There is a reason for the choice(s) of finish...but I don't find the finishes appealing, personally

Description: Made to commemorate the 1 year anniversary the devastating flood in Nashville that overtook the Gibson factory in 2010, this Les Paul Studio features a truly one-of-a-kind finish. *Available in both green swirl and blue swirl, these finishes are an homage to the paints that decorated the Gibson factory floor following the flood. The story is that once the flood had subsided this is what the floors at the Gibson factory looked like. All the paints from the machines and all the guitars had mixed together and created a swirl-like finish on the floor. *This les paul is not only a symbol of growth for Gibson but also a reminder of the devastating effects that Mother Nature can throw our way. Only 400 of each color are being produced and each come with their own hard Gibson case.

Cheers

Dave


----------



## Robert1950 (Jan 21, 2006)




----------



## jimihendrix (Jun 27, 2009)

The idea for the finish was "borrowed" by a forum member's product suggestion on Gibson's Talk to Henry Forum found here...

Gibson Guitar Board

To my knowledge...the member was never acknowledged or thanked for the idea...I think a little lightbulb went off in Gibson's collective head..."CA CHING"...!!!...Let's profit from the situation by releasing a "commemorative" model...

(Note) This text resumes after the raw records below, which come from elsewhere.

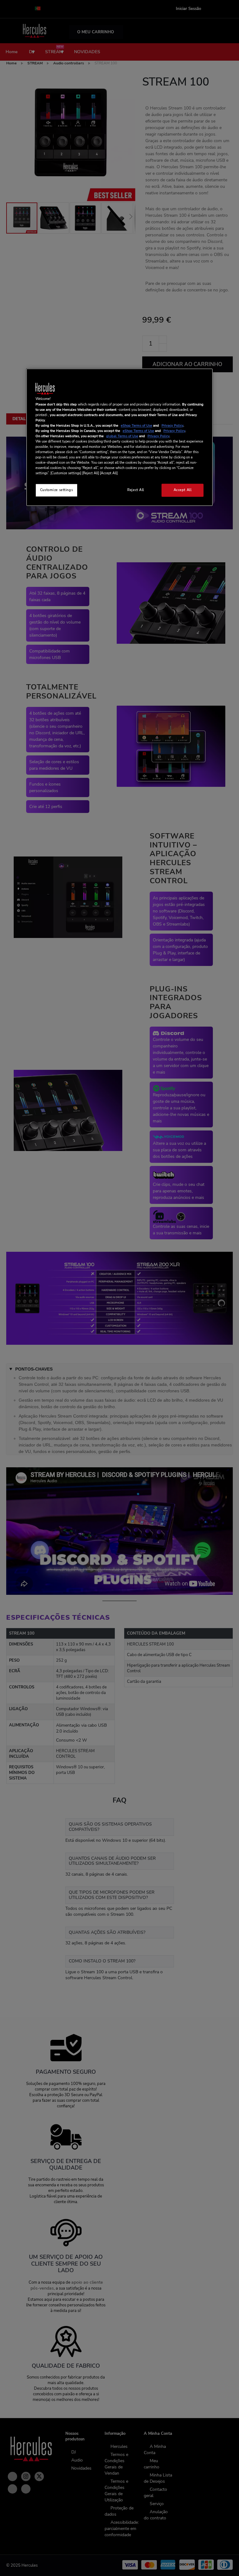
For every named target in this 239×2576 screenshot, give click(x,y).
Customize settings (56, 490)
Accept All (183, 490)
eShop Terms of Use (136, 425)
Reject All (135, 490)
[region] (119, 437)
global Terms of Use (122, 436)
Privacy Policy (172, 425)
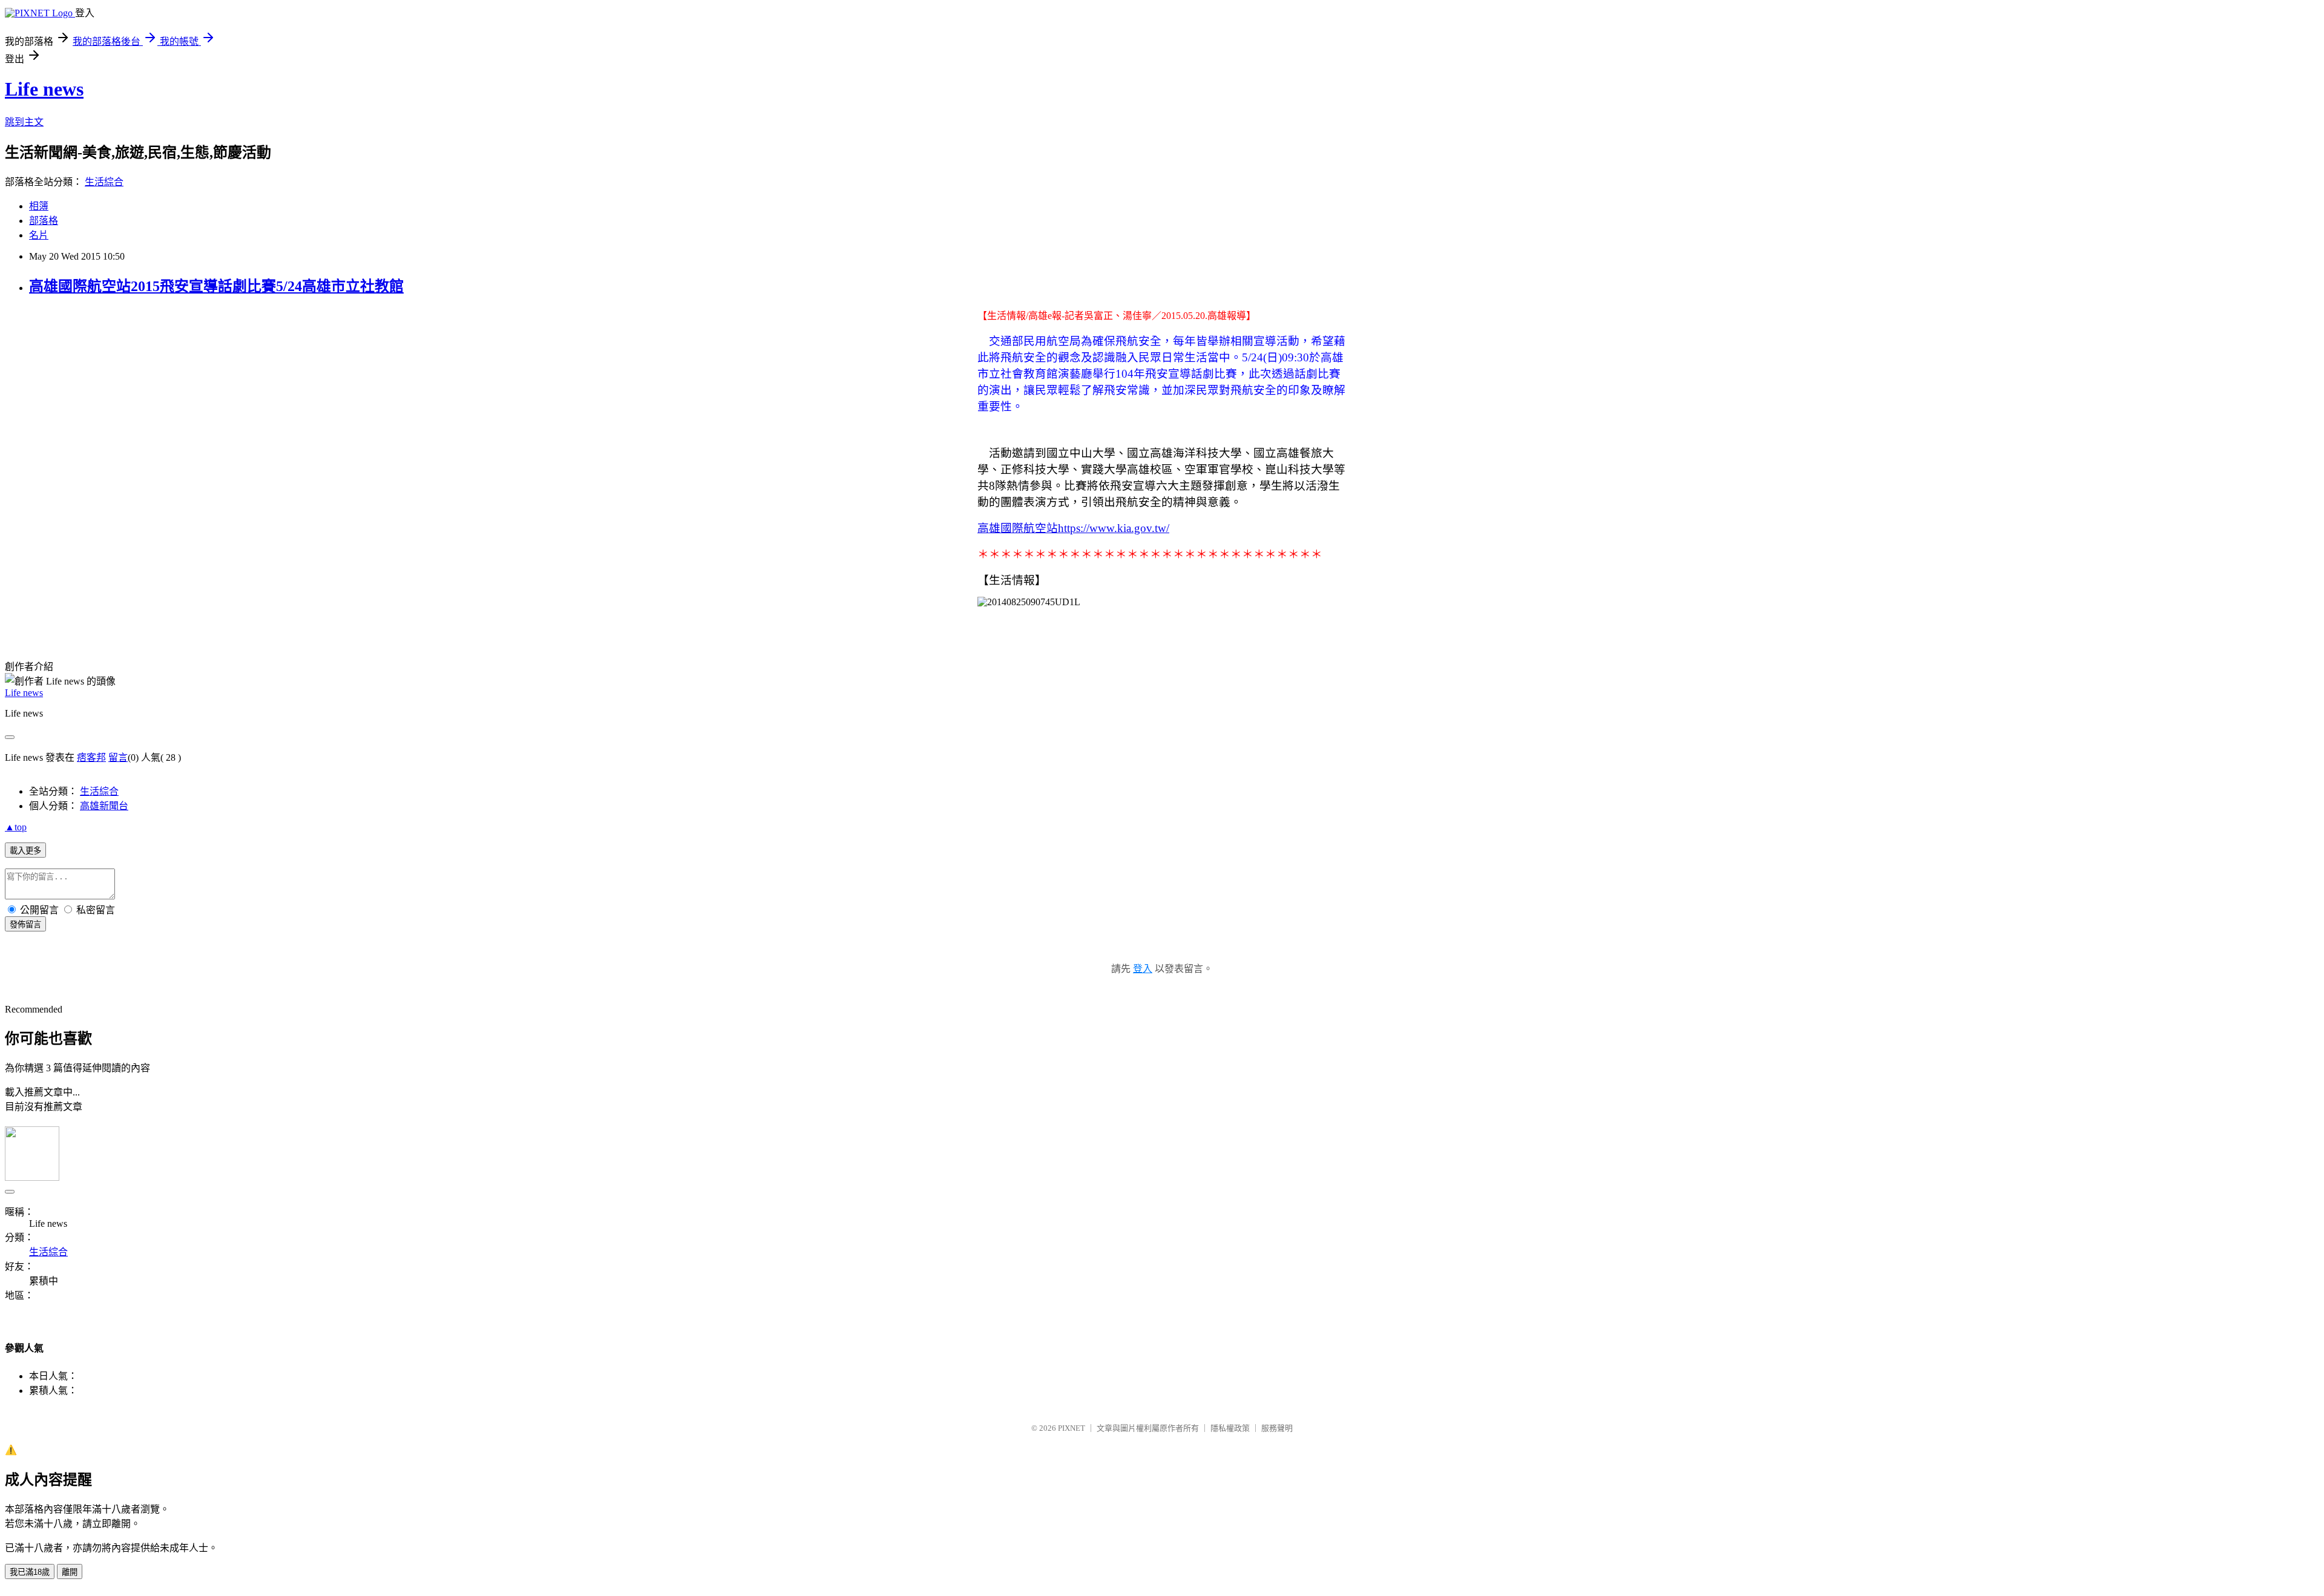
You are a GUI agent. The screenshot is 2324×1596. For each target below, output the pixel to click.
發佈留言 (25, 924)
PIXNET (1071, 1428)
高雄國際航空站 (1017, 528)
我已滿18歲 (30, 1572)
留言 (118, 757)
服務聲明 (1277, 1428)
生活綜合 (104, 182)
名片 (38, 235)
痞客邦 (91, 757)
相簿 (38, 206)
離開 (69, 1572)
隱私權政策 (1230, 1428)
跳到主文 (24, 122)
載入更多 (25, 850)
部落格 (43, 220)
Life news (44, 89)
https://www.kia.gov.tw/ (1113, 528)
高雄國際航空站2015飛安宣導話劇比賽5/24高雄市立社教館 (216, 286)
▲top (16, 827)
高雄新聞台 (104, 806)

What next...???...The Gibson Tsunami Model...???...


----------



## mhammer (Nov 30, 2007)

I like the swirl, but it really needs a different binding.


----------



## Robert1950 (Jan 21, 2006)

mhammer said:


> I like the swirl, but it really needs a different binding.


Not a different binding,... just a binding.


----------



## keto (May 23, 2006)

Absolutely love that green, but agree with Mark that this would be so much sweeter with a binding.


----------



## Robert1950 (Jan 21, 2006)

On a closer look, it does appear to be a binding, but I think it is just finish, a faux binding, just like on the goldtop tributes.


----------



## ezcomes (Jul 28, 2008)

i like it the way it is...the blue one...not so much the green one...although cheaper would nice


----------



## Hamstrung (Sep 21, 2007)

I've been all over the Gibson.com site and can find NO mention of this model whatsoever!


----------



## jimihendrix (Jun 27, 2009)

Hamstrung said:


> I've been all over the Gibson.com site and can find NO mention of this model whatsoever!


This link was just posted...

Gibson.com: Gibson USA Anniversary Flood Les Paul Studio


----------



## jimihendrix (Jun 27, 2009)

Strictly a moneymaking venture I'm afraid...


----------



## Guitar101 (Jan 19, 2011)

Welcome to GibsonFoundation.org - making the world a better place for children

Their doing their part. It's musicians like you that buy their products that help them help others.


----------



## allthumbs56 (Jul 24, 2006)

Reminds me of my bowling ball ..............


----------